Du 30 avril au 26 juillet 2025, l’exposition L’Écologie des choses proposera à la Maison de la culture du Japon à Paris une lecture renouvelée des liens unissant des pratiques artistiques apparues à la fin des années 1960 au Japon, dans un contexte de reconstruction et d’industrialisation massive, à celles d’artistes contemporains en prise avec les enjeux environne-mentaux actuels. Au travers de dialogues inédits, elle propose ainsi de réévaluer comment certaines oeuvres pionnières issues de mouvements artistiques majeurs au Japon tels que Mono-ha (L’école des choses) ou Fluxus portaient déjà un regard attentif à nos milieux de vie dans une dimension sociale et écologique, intime et collective. Si les pratiques de Noboru Takayama ou Kishio Suga (Mono-ha) font par exemple appel à la mémoire et l’histoire inhérente de nos environnements par le truchement et la confrontation de matériaux bruts, qu’ils soient d’origine naturelle ou industrielle, celles d’Hideki Umezawa et Koichi Sato ou d’Hiroshi Yoshimura investissent le médium sonore pour composer des paysages musicaux et visuels en réponse à certaines architectures et créer ainsi des lueurs de calme dans des lieux inattendus. Des approches non sans écho à celles privilégiées par certaines artistes Fluxus réunies ici (Yoko Ono, Mieko Shiomi et Takako Saito) et leur recours au langage.

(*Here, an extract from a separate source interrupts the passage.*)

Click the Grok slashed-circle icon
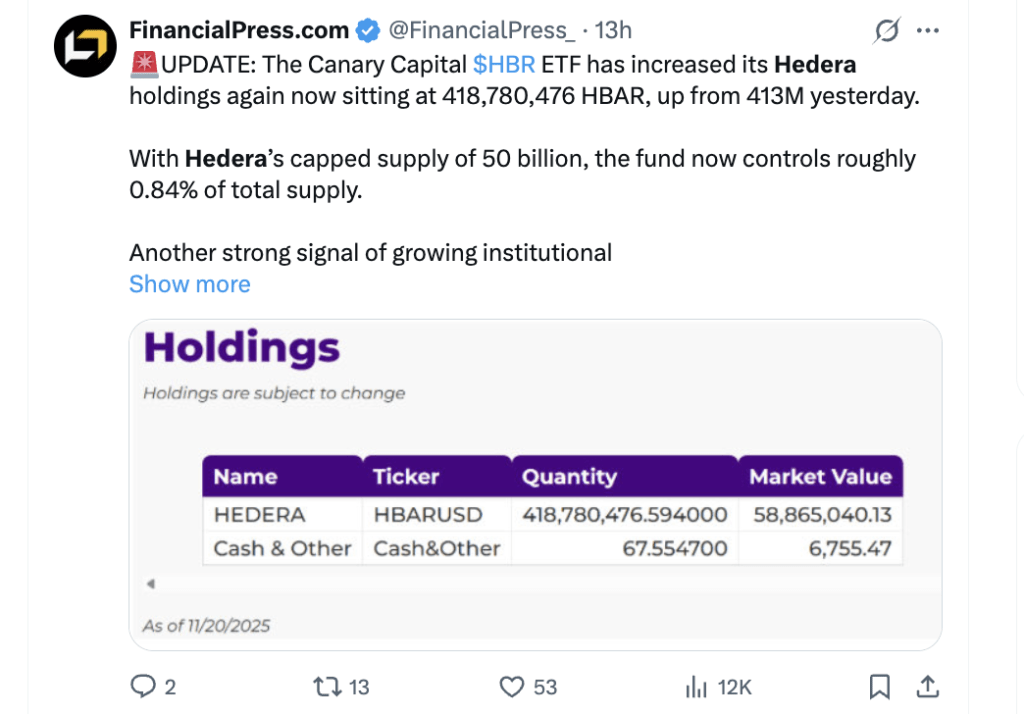The image size is (1024, 714). [886, 31]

Mais plus qu’une simple relecture, l’enjeu de cette exposition est aussi de souligner la singularité avec laquelle ces artistes font appel à leur médium et à leur sensibilité, n’hésitant pas à bousculer leurs pratiques et leurs matériaux, pour concevoir et partager des oeuvres plus attentives à nos manières d’habiter. Autrement dit, des artistes ayant fait le choix, à mesure que la société se transformait, d’une certaine écologie envers les choses.
Artistes présenté.e.s : Sachiko Kazama, Keita Mori, Hitoshi Nomura, Yoko Ono, Takako Saito, Koichi Sato, Mieko Shiomi, Kishio Suga, Noboru Takayama, Hideki Umezawa, Shingo Yoshida, Hiroshi Yoshimura.
Le second volet de l’exposition, intitulé L’Écologie des relations — La Forêt amante de la mer, se tiendra au Frac Sud – Cité de l’art contemporain à Marseille du 6 février au 13 septembre 2026 sous le commissariat d’Élodie Royer. À partir d’une mise en dialogue inédite d’artistes japonais contemporains en France, ce deuxième temps s’attachera à rendre palpables les relations et les liens qui nous unissent à nos milieux de vie — ces liens devenus de plus en plus précaires et précieux, à mesure que les modes de vie modernes ont entrainé avec eux nombre de perturbations environnementales. De temporalités et de géographies plurielles, leurs pratiques ont comme point nodal le Japon — au carrefour de son territoire, son histoire et sa cosmogonie, ici réunies à l’aune d’une certaine écologie des relations, telle que défendue dans l’ouvrage de Shigeatsu Hatakeyama, à la croisée de la fable écologique et du récit de Lutte pour la préservation du littoral, qui donne son sous-titre à l’exposition.